## Text segment
..........

This is the end, the end my friend, the end...

Predictions were made a while back that the print newspaper industry would eventually become a thing of the past for a variety of reasons.  Everything is a business and the trend is that once certain advances are made in technology or competition offers a better product, you either evolve or you become extinct.  The news industry itself has evolved but in doing so, it's left the granddaddy of all media, the print newspaper, in the dust.

Much like my discussion of entertainment media such as movies and music, physicality has given way to the formless digital.  As the above video indicates, the print newspaper industry cannot compete with it's digital competition.

If we're being honest, this is both good and bad.

..........

## Listing
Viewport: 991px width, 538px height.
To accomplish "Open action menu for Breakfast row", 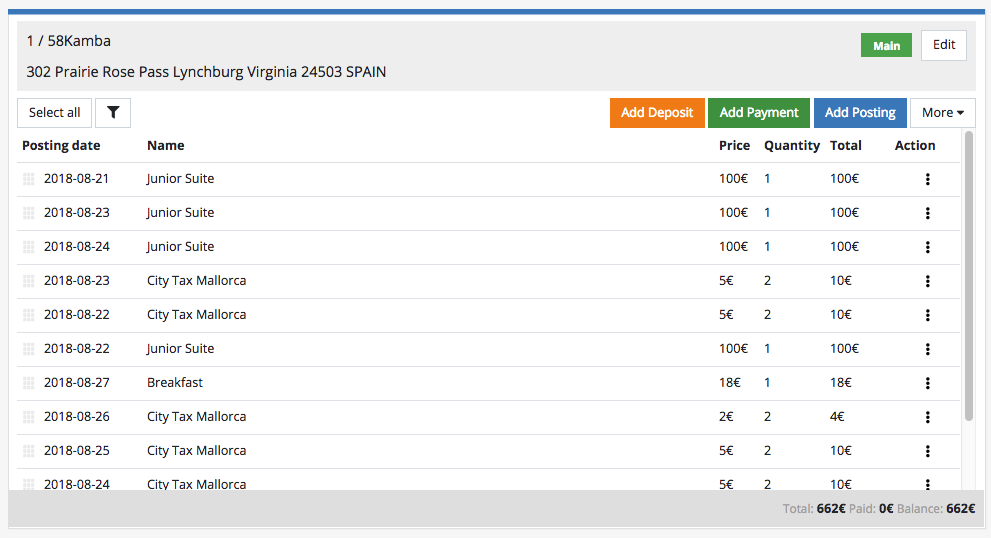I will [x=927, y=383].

..........

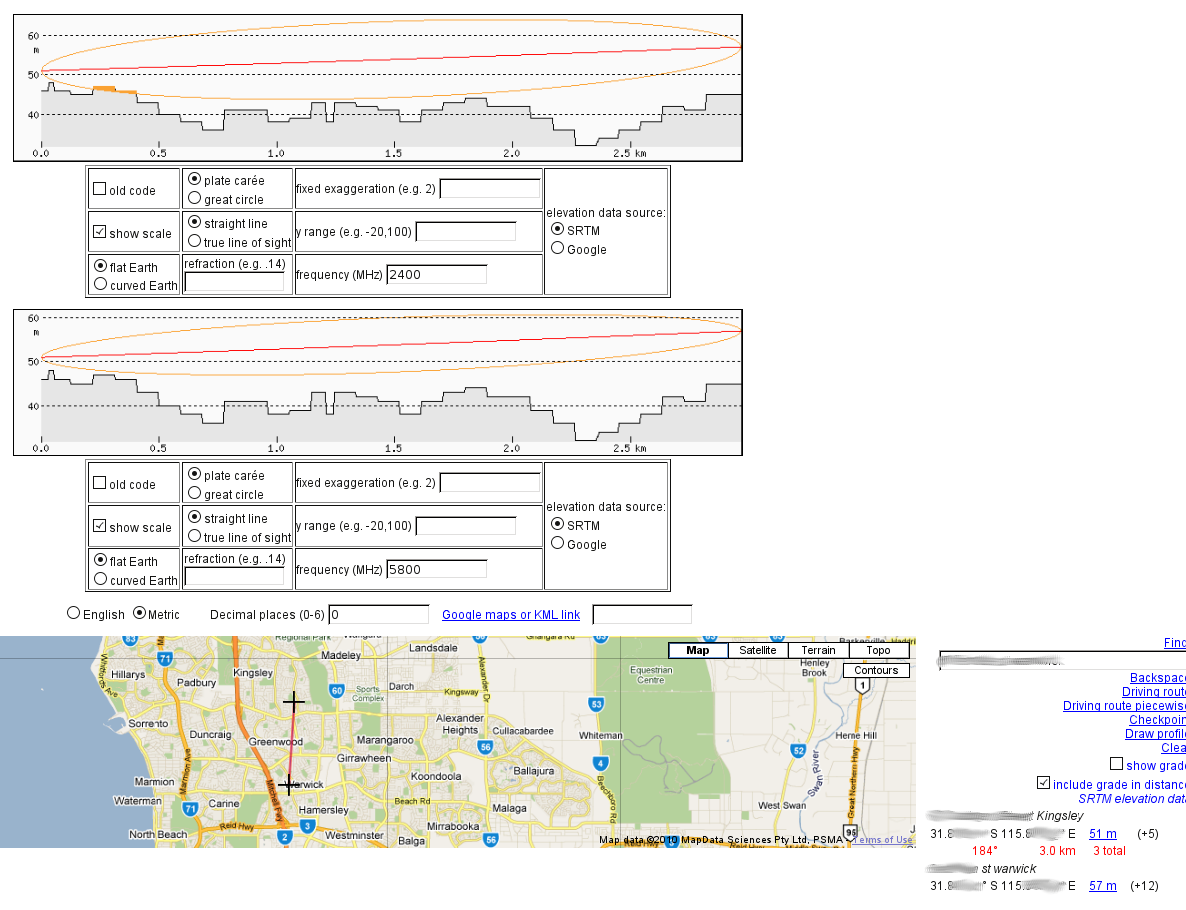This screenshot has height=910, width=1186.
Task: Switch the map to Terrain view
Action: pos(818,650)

..........

## Given task
In the passage on print newspapers, what does the writer call the print newspaper?

## Exercise output
The granddaddy of all media.